### What is being asked
Within the records that follow, find every line containing the string "first". Copy those lines.

Start of Study material

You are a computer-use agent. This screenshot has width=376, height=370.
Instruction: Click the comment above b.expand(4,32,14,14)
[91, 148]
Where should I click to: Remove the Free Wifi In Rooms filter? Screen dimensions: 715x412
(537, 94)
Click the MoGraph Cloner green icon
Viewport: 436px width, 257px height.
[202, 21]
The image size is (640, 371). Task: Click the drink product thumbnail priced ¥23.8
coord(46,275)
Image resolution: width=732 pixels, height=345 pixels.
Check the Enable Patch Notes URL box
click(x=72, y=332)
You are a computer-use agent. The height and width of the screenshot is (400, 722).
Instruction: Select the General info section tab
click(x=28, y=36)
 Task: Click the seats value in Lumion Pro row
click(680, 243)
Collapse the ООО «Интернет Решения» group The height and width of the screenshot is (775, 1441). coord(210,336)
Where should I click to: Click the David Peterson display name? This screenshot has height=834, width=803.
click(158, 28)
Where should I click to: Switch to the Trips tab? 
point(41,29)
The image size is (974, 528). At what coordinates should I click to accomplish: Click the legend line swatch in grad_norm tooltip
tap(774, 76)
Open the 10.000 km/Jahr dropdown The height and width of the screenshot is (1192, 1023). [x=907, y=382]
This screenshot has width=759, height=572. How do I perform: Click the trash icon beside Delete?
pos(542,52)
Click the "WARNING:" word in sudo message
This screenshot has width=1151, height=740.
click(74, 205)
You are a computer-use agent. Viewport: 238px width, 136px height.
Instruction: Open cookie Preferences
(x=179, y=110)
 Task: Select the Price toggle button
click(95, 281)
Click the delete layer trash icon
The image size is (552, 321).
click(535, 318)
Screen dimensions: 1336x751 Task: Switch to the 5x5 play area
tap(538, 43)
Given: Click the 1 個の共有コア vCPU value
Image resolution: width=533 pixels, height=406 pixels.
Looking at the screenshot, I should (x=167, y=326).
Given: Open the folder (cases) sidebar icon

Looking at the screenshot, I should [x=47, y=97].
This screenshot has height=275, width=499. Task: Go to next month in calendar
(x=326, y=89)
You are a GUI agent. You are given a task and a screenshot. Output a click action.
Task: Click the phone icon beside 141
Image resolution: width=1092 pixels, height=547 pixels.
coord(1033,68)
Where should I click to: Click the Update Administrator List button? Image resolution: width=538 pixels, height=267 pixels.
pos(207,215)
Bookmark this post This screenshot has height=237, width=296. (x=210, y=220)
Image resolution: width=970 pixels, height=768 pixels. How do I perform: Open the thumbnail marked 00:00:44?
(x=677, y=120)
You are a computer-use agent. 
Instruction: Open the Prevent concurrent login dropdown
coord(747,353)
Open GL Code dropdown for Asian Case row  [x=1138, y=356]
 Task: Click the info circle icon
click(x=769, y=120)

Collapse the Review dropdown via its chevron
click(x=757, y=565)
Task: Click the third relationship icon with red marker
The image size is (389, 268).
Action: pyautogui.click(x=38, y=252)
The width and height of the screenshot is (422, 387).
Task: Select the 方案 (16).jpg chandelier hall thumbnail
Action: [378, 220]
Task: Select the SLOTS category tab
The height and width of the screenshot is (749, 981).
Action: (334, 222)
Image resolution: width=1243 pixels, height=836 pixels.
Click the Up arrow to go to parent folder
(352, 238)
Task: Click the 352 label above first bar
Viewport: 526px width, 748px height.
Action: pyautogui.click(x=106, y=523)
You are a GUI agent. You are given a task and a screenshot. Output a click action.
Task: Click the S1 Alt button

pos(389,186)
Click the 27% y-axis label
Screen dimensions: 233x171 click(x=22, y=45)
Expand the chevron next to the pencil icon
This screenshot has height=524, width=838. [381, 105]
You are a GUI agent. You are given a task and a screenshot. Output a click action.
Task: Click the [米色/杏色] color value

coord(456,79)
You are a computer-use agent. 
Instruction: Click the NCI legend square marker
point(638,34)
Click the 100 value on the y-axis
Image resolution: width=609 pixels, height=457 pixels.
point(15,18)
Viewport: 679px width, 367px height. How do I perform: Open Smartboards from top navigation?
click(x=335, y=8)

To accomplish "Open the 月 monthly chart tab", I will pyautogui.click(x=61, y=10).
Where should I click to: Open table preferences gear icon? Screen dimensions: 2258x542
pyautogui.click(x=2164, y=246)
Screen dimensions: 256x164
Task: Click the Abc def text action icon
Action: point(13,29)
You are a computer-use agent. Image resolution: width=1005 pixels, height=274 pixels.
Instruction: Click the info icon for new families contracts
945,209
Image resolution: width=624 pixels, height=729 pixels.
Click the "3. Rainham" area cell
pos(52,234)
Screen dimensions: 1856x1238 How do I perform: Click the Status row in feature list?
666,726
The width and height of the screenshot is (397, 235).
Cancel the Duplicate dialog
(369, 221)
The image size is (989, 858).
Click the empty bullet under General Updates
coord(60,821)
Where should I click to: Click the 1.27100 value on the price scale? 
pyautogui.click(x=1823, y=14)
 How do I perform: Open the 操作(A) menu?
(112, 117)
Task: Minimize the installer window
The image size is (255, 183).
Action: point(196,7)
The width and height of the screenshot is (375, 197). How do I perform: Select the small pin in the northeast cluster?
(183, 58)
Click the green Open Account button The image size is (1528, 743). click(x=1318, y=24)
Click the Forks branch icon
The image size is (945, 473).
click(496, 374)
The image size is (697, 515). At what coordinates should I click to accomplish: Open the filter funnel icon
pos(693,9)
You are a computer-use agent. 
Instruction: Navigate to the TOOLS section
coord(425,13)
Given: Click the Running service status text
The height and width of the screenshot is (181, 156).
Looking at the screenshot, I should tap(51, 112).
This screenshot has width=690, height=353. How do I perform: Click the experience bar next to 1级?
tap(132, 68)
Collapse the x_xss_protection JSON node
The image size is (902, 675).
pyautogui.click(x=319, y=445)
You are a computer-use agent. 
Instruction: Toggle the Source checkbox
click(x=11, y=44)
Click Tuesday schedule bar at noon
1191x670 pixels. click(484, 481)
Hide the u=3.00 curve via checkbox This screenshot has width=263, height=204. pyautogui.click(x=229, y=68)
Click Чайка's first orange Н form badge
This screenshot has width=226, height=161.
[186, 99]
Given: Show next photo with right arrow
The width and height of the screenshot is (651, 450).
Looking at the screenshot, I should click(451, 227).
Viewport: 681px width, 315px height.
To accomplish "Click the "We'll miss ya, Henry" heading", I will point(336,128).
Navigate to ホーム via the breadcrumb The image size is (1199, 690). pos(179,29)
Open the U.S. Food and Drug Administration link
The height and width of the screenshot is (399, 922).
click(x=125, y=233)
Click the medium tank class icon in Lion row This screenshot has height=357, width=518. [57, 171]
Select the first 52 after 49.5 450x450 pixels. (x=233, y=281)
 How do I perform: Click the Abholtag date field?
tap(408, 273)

End of Study material

### Answer to this exercise
Task: Click the 352 label above first bar
Click Чайка's first orange Н form badge
Select the first 52 after 49.5 450x450 pixels. (x=233, y=281)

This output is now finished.